Start of EXERCISE INPUTS

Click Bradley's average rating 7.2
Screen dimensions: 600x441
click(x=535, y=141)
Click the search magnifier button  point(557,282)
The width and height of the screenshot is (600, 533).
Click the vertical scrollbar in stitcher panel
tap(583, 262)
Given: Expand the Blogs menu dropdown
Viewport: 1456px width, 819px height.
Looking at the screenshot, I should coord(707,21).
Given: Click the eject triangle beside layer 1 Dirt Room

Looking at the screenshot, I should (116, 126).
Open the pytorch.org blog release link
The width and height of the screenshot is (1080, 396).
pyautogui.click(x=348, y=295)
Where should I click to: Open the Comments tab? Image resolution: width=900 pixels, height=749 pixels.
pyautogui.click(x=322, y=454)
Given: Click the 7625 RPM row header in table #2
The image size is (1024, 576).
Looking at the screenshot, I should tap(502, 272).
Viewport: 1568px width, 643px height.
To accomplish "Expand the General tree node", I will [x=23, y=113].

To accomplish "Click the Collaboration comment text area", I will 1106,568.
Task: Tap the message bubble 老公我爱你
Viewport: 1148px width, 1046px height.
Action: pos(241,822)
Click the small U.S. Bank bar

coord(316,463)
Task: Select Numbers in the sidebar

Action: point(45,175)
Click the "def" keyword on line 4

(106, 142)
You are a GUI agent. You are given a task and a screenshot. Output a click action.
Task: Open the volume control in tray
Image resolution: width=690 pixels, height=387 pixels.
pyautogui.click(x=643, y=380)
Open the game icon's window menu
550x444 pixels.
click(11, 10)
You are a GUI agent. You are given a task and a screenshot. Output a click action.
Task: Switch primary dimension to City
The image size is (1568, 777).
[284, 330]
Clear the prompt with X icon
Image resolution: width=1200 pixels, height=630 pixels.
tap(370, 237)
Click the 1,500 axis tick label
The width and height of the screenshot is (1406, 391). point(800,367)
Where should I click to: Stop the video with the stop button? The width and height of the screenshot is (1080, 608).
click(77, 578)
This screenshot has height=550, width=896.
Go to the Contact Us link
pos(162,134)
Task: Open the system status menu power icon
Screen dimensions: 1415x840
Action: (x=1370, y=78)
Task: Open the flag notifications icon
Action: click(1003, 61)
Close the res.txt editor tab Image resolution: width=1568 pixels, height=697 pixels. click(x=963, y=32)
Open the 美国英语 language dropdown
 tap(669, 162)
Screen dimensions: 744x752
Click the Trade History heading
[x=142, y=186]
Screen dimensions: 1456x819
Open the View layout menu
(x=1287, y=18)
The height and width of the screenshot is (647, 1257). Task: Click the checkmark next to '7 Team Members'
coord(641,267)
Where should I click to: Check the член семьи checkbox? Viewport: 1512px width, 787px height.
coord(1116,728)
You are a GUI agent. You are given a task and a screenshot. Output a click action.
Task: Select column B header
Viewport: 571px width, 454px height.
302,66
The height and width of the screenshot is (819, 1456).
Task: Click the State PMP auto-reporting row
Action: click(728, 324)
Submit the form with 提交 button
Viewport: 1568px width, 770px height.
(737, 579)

End of EXERCISE INPUTS

WHAT THE TASK REQUIRES - Rewrite only the lines of the records from the start through the line containing "tap(583, 262)", substituting "scroll bar" for "scrollbar" and leaving everything else unchanged.

TASK OUTPUT -
Click Bradley's average rating 7.2
Screen dimensions: 600x441
click(x=535, y=141)
Click the search magnifier button  point(557,282)
The width and height of the screenshot is (600, 533).
Click the vertical scroll bar in stitcher panel
tap(583, 262)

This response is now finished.